Access to justice is bigger than just being able to physically get into a court house or tribunal building. It is about ensuring parties who are in dispute have the ability to be heard and that means having access to lawyers. While Stacks Goudkamp does its fair share of pro bono work, we do believe if an insurance company has a liability to pay the legal costs of the injured person they should do so and at a reasonable rate.
Mr Moon was riding his motor cycle in May 2018 when he was injured in a collision with a car insured with GIO. Mr Moon made a claim under the Motor Accident Injuries Act (the Act) against GIO and was paid weekly income support, treatment and care benefits. GIO terminated those payments after 26 weeks because under s 3.11 and 3.28 of the Act, GIO considered Mr Moon was wholly or mostly at fault for causing the accident. After an unsuccessful internal review, Mr Moon referred his dispute about liability to the government’s Dispute Resolution Service (DRS) and a claims assessor determined that Mr Moon was wholly at fault. Despite Mr Moon losing, the claims assessor awarded him costs and determined there were exceptional circumstances in the case justifying an award of costs over and above the amounts allowed by the government under the Motor Accident Injuries Regulation (the Regulation).
It was that decision that was challenged by the Insurer in the Supreme Court proceedings and the decision of Justice Wright can be found at  NSWSC 714 https://www.caselaw.nsw.gov.au
After summarising the complex statutory provisions relevant to statutory benefits claims, dispute resolution procedures and costs, Justice Wright determined:
Win, lose or draw, a claimant is entitled to costs as there was nothing in the Act which prevented an award of costs to an unsuccessful party ;
There are two main provisions relating to costs.

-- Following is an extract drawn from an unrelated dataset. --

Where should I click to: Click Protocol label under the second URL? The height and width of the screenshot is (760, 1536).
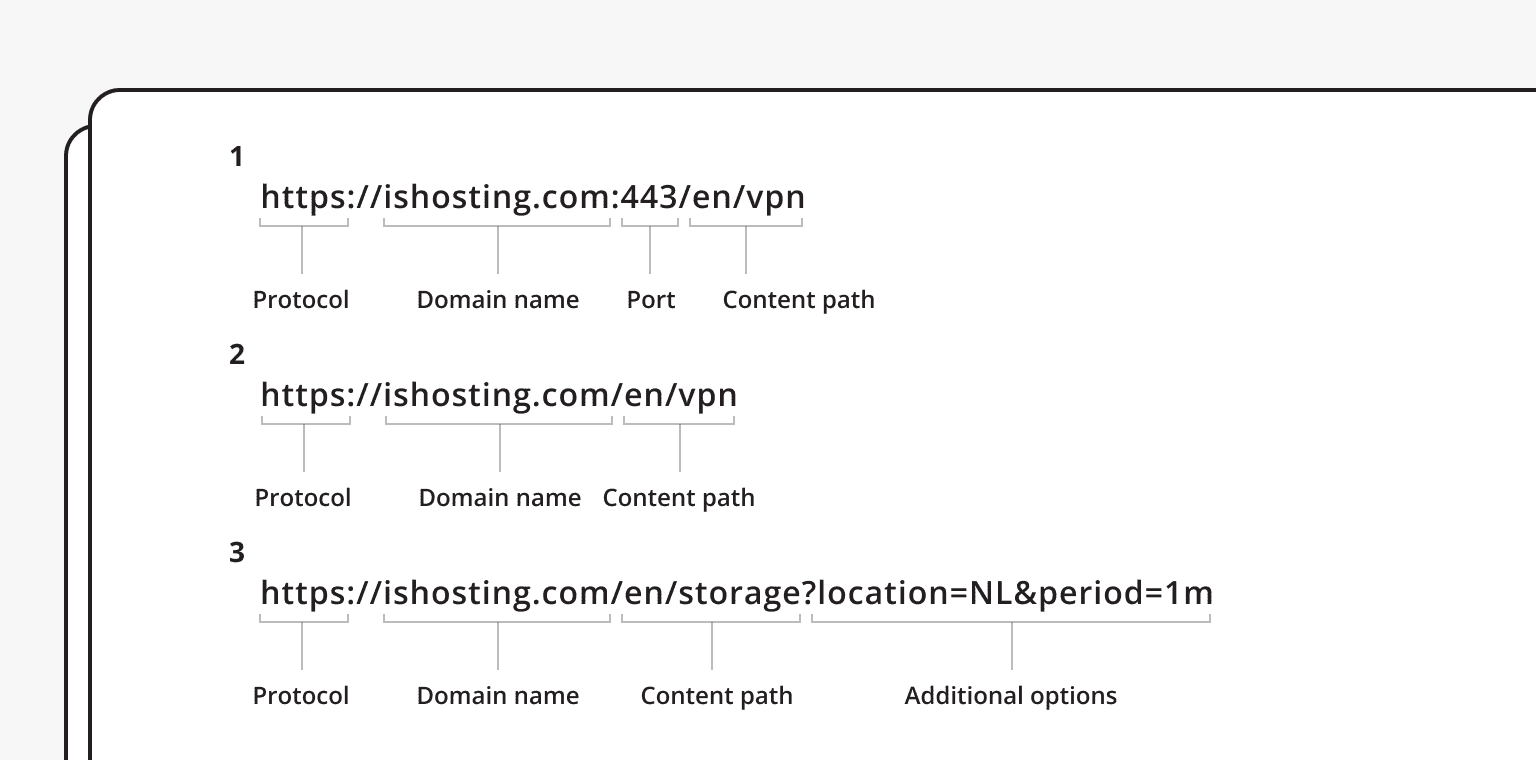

Section 8.3 concerns the costs as between a party (claimant or insurer) and their lawyer whereas section 8.10 concerns the costs as between two parties (claimant and insurer) and prevents an insurer recovering costs from the Claimant but does allow a claimant to recover costs from the Insurer [70, 72 and 74];
Mr Moon’s entitlement to recover his costs from GIO was based on s 8.10 and under s 8.10(1) these are costs incurred which are reasonably and necessary and subject to other parts of the section [79 and 80];
Under s 8.10(3), there are two means by which a Claimant can be paid costs from an insurer either because the Regulation provides for it or because DRS permits it ;
There are two corresponding categories of legal costs recoverable by Mr Moon from DRS:
All legal costs that do not exceed the maximum costs fixed in the Regulation [86-92]; and
Costs which exceed the maximum costs fixed by the Regulation if DRS permits that in accordance with the circumstances set out in s 8.10(4) [93-102].
DRS can permit the payment of legal costs over and above the regulated amounts if the Claimant is under a legal disability or because there are exceptional circumstances in the claim. This is because solicitors acting for infants or persons without legal capacity might be required to undertake more work than for a claimant without such legal disability . Other cases may be exceptional because of an ‘unusual degree of factual or legal complexity … requiring the incurring of more substantial legal costs by a claimant’ ;
The costs must be reasonable and necessary which if not agreed is determined by way of a merits review matter . This suggests that while the claims assessors determines the entitlement to costs it is a merit reviewer who determines the amount of those costs;
The costs must also be ‘incurred’ which requires there to be a liability to pay those costs – which requires consideration of s 8.3 [109 – 112]. Sections 8.3(1) and 8.3(3) prohibit lawyers from being paid for their legal work beyond the maximums provided for in the regulations . That would mean that even if DRS permitted payment beyond the regulations (under s 8.10(3)), the claimant would have no liability to pay those costs which would mean the costs had not been incurred which would lead to the Insurer not having to pay them .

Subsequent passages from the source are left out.